How to Prepare for a Marathon

Marathon is becoming one of the most popular sports in America; according to the 2007 USA Marathon Report, there were more than 403,000 runners who made it to the finish line.

When it comes to running a marathon, you just don’t do it on impulse. It takes a lot of preparation like training, equipment and other important aspects of the sport. Now, I am going to show you how you can thoroughly prepare for a marathon.

Your equipment
You’d need the right set of marathon apparel and running gear to keep you comfortable throughout the entire race while keeping you safe from injuries.

- Running shoes: You need running shoes that have soft soles (branded shoes call it as an air sole or gel sole) to help keep your feet comfortable during the run. It’s also very important to note that running with brand new shoes is not a good idea because it will cause blisters and it may hinder you from finishing the race.
- Personalized running shirts: Running shirts are made of material that won’t absorb sweat like nylon; avoid shirts that are made from cotton. Coolmax clothes are also ideal running shirts when it comes to marathon.

Training and practicing
Months before the actual marathon, your body needs to be in peak physical and mental condition; which means you need to step your training and practice runs to another level if you want to finish a marathon.
- Weight lifting: On your non-running days, it’s ideal to go to the gym and lift some weights. This will help build muscle endurance as well as keep you in great condition.
- Practice runs: For practice runs, it’s ideal to wear your customized running shirts and running shoes; think of it as a dress rehearsal. This will help boost your confidence as well as your enthusiasm in finishing the race.
- Diet: Runners tend to burn a lot of calories during the race; which is why some people tend to go on a high calorie diet which allows them to store healthy carbohydrates. Once your healthy carbohydrates are depleted, your body will burn fats for energy; this doesn’t entail you to go on a high fat diet. Food like wheat bread, pasta and rice are great sources of healthy carbohydrates while fish, beef and chicken are ideal sources of protein to help keep your muscles healthy.

Other important preparations
- Visit the doctor: Weeks before running the marathon, you should check with your doctor and determine if you’re in excellent condition to run.
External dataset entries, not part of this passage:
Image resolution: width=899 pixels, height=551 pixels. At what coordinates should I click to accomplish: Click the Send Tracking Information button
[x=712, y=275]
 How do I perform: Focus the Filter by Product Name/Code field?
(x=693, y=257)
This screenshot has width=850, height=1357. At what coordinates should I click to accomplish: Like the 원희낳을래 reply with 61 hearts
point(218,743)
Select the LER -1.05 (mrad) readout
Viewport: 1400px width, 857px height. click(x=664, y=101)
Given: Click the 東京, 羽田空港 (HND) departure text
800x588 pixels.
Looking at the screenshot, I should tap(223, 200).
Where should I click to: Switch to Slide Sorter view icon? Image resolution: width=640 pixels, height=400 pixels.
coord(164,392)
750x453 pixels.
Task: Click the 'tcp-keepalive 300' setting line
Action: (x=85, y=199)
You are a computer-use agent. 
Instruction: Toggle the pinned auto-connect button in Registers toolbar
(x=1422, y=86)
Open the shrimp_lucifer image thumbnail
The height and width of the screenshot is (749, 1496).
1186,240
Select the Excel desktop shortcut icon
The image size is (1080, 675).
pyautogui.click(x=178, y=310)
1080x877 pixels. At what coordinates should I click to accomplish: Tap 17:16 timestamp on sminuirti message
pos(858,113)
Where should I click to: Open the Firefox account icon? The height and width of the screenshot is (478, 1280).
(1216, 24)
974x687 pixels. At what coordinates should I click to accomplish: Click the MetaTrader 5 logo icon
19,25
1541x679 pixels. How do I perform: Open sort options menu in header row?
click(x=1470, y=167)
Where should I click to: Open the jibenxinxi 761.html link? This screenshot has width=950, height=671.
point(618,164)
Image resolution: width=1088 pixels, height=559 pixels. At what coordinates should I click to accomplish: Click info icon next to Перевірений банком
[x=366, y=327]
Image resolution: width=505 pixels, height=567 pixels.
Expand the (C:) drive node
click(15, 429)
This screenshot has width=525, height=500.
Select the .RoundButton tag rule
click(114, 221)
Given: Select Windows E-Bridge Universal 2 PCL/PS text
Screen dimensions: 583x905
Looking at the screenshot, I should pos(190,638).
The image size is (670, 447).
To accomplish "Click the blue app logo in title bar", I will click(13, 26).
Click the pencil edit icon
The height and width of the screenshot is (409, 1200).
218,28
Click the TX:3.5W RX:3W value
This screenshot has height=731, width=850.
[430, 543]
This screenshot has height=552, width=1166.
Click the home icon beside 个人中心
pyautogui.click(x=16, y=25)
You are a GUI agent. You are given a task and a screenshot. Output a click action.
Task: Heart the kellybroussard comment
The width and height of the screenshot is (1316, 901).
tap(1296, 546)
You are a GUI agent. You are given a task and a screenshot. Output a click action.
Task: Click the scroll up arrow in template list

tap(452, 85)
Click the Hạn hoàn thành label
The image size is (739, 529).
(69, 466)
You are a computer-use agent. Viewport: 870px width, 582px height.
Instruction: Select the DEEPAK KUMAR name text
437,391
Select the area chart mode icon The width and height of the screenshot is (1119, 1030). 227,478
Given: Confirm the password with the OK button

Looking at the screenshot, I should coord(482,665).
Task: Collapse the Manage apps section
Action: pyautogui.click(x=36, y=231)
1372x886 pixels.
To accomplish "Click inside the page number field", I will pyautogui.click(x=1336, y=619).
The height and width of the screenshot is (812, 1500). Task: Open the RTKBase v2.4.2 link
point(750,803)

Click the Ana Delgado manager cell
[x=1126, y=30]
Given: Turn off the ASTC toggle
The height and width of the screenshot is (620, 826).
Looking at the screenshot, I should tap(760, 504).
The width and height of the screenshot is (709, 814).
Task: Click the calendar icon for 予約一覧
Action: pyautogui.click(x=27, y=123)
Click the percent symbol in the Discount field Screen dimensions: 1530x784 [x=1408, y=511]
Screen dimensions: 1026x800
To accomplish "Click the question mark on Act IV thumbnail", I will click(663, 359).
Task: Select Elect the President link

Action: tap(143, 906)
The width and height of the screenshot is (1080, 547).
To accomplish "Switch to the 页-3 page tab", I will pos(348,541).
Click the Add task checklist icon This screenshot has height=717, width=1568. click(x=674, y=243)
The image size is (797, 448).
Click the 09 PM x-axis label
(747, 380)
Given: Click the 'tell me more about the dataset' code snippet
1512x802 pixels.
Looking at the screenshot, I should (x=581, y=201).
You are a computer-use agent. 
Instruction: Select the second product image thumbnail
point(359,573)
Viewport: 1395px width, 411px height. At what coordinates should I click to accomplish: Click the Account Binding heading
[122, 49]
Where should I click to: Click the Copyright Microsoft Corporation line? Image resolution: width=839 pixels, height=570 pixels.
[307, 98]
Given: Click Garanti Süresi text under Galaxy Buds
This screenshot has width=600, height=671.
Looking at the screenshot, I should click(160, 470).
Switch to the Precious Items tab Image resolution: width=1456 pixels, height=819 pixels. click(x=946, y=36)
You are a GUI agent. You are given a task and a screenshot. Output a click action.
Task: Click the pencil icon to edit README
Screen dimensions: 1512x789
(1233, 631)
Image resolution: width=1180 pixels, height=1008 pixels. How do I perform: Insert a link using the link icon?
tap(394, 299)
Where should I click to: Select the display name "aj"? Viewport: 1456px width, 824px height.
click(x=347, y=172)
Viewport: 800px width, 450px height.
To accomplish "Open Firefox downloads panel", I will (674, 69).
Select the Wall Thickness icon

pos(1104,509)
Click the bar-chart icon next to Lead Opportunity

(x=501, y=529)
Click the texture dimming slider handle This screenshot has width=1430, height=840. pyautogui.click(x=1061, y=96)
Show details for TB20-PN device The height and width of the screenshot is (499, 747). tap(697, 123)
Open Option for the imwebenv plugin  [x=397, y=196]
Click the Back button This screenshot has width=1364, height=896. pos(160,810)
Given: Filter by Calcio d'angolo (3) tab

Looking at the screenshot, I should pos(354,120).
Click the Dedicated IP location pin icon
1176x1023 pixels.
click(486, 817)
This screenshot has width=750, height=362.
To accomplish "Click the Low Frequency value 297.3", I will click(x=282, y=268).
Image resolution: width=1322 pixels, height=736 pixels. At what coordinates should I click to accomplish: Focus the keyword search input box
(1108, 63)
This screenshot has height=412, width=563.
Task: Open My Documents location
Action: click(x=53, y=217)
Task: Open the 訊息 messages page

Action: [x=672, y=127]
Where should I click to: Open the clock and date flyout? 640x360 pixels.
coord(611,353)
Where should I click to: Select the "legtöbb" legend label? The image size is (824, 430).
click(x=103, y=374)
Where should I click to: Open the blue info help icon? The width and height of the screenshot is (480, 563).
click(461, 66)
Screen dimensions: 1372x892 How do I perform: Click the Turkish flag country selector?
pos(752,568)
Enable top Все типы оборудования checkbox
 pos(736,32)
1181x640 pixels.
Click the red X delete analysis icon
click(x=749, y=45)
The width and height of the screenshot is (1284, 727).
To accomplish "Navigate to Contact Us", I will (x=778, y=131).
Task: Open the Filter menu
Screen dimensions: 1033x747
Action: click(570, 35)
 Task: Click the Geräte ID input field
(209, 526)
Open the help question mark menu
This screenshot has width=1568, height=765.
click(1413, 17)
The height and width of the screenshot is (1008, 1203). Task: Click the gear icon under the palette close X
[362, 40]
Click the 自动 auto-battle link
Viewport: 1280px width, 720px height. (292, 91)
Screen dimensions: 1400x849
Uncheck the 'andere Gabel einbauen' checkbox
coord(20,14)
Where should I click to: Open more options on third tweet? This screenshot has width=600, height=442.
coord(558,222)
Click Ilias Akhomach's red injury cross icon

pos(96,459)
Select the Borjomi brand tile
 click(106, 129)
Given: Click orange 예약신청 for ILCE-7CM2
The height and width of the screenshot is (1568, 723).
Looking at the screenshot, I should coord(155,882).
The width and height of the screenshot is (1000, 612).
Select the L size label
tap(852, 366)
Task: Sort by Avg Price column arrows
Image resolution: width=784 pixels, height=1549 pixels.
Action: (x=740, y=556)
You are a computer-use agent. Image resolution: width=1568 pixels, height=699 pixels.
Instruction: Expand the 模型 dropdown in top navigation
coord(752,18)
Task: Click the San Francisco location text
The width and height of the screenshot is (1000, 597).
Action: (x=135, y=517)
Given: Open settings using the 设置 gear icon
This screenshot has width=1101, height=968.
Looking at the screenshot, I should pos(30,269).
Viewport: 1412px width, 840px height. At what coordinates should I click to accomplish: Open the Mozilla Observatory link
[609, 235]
Prevention is better than cure; having yourself checked out by the doctor is very important because he or she might be able to detect physical ailments like torn or strained muscles, ankles and so on.
- Proper sleep: You need to get adequate amounts of sleep the night before the marathon. This basically means that you can’t stay up late at night if you want to survive or even finish the race.

With the right amount of preparation, you can make it to the finish line.